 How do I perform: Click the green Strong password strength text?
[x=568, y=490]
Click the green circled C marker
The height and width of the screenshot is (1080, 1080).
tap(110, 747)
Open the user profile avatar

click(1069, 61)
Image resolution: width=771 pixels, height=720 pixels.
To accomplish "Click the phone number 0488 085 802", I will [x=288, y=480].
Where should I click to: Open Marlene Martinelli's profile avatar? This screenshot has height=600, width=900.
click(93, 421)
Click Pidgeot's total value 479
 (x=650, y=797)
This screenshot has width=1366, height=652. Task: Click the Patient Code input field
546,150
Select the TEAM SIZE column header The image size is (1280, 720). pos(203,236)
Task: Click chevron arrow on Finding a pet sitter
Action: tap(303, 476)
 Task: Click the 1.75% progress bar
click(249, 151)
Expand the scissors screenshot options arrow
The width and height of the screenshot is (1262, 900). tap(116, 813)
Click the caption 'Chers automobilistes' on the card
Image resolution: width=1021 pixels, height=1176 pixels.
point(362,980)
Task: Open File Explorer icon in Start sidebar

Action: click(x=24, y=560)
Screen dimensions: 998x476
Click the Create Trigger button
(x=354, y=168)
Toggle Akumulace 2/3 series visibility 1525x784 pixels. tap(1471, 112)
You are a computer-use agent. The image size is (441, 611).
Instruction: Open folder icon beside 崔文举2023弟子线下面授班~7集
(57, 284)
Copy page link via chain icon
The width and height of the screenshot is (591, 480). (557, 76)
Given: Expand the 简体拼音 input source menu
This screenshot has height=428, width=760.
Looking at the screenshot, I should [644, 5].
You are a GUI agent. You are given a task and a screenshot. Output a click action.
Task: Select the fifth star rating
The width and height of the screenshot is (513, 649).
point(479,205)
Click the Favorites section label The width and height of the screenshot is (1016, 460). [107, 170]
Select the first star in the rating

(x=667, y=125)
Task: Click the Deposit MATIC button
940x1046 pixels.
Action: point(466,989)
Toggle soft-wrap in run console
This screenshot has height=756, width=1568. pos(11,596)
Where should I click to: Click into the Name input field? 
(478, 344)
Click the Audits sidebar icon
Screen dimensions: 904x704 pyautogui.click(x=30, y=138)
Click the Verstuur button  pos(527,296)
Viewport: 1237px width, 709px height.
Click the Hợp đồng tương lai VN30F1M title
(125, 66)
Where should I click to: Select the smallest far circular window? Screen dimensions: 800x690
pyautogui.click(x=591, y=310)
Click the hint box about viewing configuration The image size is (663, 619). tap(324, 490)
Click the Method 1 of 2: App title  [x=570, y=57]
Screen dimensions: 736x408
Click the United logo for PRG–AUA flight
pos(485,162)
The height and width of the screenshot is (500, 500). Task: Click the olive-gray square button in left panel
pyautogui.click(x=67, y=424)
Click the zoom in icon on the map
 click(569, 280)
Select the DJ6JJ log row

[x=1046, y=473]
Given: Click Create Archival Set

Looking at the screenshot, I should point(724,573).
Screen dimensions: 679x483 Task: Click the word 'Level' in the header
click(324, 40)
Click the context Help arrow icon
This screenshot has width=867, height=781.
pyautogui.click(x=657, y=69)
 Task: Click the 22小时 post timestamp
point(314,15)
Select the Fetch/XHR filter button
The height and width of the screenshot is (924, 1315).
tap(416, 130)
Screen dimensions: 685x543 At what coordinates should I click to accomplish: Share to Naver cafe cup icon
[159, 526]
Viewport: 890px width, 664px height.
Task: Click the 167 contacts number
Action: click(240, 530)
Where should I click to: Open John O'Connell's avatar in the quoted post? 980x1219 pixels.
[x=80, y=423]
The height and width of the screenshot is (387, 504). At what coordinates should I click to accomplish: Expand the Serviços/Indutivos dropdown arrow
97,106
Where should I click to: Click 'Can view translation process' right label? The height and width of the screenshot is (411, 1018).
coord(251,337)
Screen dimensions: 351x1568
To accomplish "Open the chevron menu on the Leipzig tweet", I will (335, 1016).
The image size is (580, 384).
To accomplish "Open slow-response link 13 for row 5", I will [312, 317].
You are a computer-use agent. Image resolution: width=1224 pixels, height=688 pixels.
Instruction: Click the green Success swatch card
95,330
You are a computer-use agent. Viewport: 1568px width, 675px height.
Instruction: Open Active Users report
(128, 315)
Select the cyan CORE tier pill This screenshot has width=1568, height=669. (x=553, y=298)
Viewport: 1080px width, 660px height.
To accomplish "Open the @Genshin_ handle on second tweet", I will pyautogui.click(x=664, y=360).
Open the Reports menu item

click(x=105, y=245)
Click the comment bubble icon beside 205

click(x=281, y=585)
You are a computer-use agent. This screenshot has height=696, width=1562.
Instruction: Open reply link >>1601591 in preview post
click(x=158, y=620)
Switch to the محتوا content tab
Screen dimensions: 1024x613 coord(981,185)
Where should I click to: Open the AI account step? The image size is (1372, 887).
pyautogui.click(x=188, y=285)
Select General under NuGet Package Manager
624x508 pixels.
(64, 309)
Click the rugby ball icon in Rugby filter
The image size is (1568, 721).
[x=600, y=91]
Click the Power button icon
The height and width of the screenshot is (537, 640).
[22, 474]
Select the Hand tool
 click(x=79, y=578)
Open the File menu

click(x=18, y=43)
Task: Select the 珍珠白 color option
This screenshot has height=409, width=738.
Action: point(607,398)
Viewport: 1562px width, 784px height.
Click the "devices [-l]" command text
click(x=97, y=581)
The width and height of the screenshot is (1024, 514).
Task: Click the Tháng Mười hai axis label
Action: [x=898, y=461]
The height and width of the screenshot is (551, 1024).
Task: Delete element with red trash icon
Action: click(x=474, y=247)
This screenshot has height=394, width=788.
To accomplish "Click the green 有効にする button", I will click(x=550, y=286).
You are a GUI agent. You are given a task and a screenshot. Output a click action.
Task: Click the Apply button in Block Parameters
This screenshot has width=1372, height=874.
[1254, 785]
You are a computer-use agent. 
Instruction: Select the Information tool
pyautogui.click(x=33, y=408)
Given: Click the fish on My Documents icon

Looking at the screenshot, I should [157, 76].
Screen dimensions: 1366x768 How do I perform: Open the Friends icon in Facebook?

#####

* YOUR ASSIGNMENT
Give back every entry exactly, with nothing left out.

* EXERCISE SOLUTION
 How do I perform: Click the green Strong password strength text?
[x=568, y=490]
Click the green circled C marker
The height and width of the screenshot is (1080, 1080).
tap(110, 747)
Open the user profile avatar

click(1069, 61)
Image resolution: width=771 pixels, height=720 pixels.
To accomplish "Click the phone number 0488 085 802", I will [x=288, y=480].
Where should I click to: Open Marlene Martinelli's profile avatar? This screenshot has height=600, width=900.
click(93, 421)
Click Pidgeot's total value 479
 (x=650, y=797)
This screenshot has width=1366, height=652. Task: Click the Patient Code input field
546,150
Select the TEAM SIZE column header The image size is (1280, 720). pos(203,236)
Task: Click chevron arrow on Finding a pet sitter
Action: tap(303, 476)
 Task: Click the 1.75% progress bar
click(249, 151)
Expand the scissors screenshot options arrow
The width and height of the screenshot is (1262, 900). tap(116, 813)
Click the caption 'Chers automobilistes' on the card
Image resolution: width=1021 pixels, height=1176 pixels.
point(362,980)
Task: Open File Explorer icon in Start sidebar

Action: click(x=24, y=560)
Screen dimensions: 998x476
Click the Create Trigger button
(x=354, y=168)
Toggle Akumulace 2/3 series visibility 1525x784 pixels. tap(1471, 112)
You are a computer-use agent. The image size is (441, 611).
Instruction: Open folder icon beside 崔文举2023弟子线下面授班~7集
(57, 284)
Copy page link via chain icon
The width and height of the screenshot is (591, 480). (557, 76)
Given: Expand the 简体拼音 input source menu
This screenshot has height=428, width=760.
Looking at the screenshot, I should [644, 5].
You are a GUI agent. You are given a task and a screenshot. Output a click action.
Task: Select the fifth star rating
The width and height of the screenshot is (513, 649).
point(479,205)
Click the Favorites section label The width and height of the screenshot is (1016, 460). [107, 170]
Select the first star in the rating

(x=667, y=125)
Task: Click the Deposit MATIC button
940x1046 pixels.
Action: point(466,989)
Toggle soft-wrap in run console
This screenshot has height=756, width=1568. pos(11,596)
Where should I click to: Click into the Name input field? 
(478, 344)
Click the Audits sidebar icon
Screen dimensions: 904x704 pyautogui.click(x=30, y=138)
Click the Verstuur button  pos(527,296)
Viewport: 1237px width, 709px height.
Click the Hợp đồng tương lai VN30F1M title
(125, 66)
Where should I click to: Select the smallest far circular window? Screen dimensions: 800x690
pyautogui.click(x=591, y=310)
Click the hint box about viewing configuration The image size is (663, 619). tap(324, 490)
Click the Method 1 of 2: App title  [x=570, y=57]
Screen dimensions: 736x408
Click the United logo for PRG–AUA flight
pos(485,162)
The height and width of the screenshot is (500, 500). Task: Click the olive-gray square button in left panel
pyautogui.click(x=67, y=424)
Click the zoom in icon on the map
 click(569, 280)
Select the DJ6JJ log row

[x=1046, y=473]
Given: Click Create Archival Set

Looking at the screenshot, I should point(724,573).
Screen dimensions: 679x483 Task: Click the word 'Level' in the header
click(324, 40)
Click the context Help arrow icon
This screenshot has width=867, height=781.
pyautogui.click(x=657, y=69)
 Task: Click the 22小时 post timestamp
point(314,15)
Select the Fetch/XHR filter button
The height and width of the screenshot is (924, 1315).
tap(416, 130)
Screen dimensions: 685x543 At what coordinates should I click to accomplish: Share to Naver cafe cup icon
[159, 526]
Viewport: 890px width, 664px height.
Task: Click the 167 contacts number
Action: click(240, 530)
Where should I click to: Open John O'Connell's avatar in the quoted post? 980x1219 pixels.
[x=80, y=423]
The height and width of the screenshot is (387, 504). At what coordinates should I click to accomplish: Expand the Serviços/Indutivos dropdown arrow
97,106
Where should I click to: Click 'Can view translation process' right label? The height and width of the screenshot is (411, 1018).
coord(251,337)
Screen dimensions: 351x1568
To accomplish "Open the chevron menu on the Leipzig tweet", I will (335, 1016).
The image size is (580, 384).
To accomplish "Open slow-response link 13 for row 5", I will [312, 317].
You are a computer-use agent. Image resolution: width=1224 pixels, height=688 pixels.
Instruction: Click the green Success swatch card
95,330
You are a computer-use agent. Viewport: 1568px width, 675px height.
Instruction: Open Active Users report
(128, 315)
Select the cyan CORE tier pill This screenshot has width=1568, height=669. (x=553, y=298)
Viewport: 1080px width, 660px height.
To accomplish "Open the @Genshin_ handle on second tweet", I will pyautogui.click(x=664, y=360).
Open the Reports menu item

click(x=105, y=245)
Click the comment bubble icon beside 205

click(x=281, y=585)
You are a computer-use agent. This screenshot has height=696, width=1562.
Instruction: Open reply link >>1601591 in preview post
click(x=158, y=620)
Switch to the محتوا content tab
Screen dimensions: 1024x613 coord(981,185)
Where should I click to: Open the AI account step? The image size is (1372, 887).
pyautogui.click(x=188, y=285)
Select General under NuGet Package Manager
624x508 pixels.
(64, 309)
Click the rugby ball icon in Rugby filter
The image size is (1568, 721).
[x=600, y=91]
Click the Power button icon
The height and width of the screenshot is (537, 640).
[22, 474]
Select the Hand tool
 click(x=79, y=578)
Open the File menu

click(x=18, y=43)
Task: Select the 珍珠白 color option
This screenshot has height=409, width=738.
Action: point(607,398)
Viewport: 1562px width, 784px height.
Click the "devices [-l]" command text
click(x=97, y=581)
The width and height of the screenshot is (1024, 514).
Task: Click the Tháng Mười hai axis label
Action: [x=898, y=461]
The height and width of the screenshot is (551, 1024).
Task: Delete element with red trash icon
Action: click(x=474, y=247)
This screenshot has height=394, width=788.
To accomplish "Click the green 有効にする button", I will click(x=550, y=286).
You are a GUI agent. You are given a task and a screenshot. Output a click action.
Task: Click the Apply button in Block Parameters
This screenshot has width=1372, height=874.
[1254, 785]
You are a computer-use agent. 
Instruction: Select the Information tool
pyautogui.click(x=33, y=408)
Given: Click the fish on My Documents icon

Looking at the screenshot, I should [157, 76].
Screen dimensions: 1366x768 How do I perform: Open the Friends icon in Facebook?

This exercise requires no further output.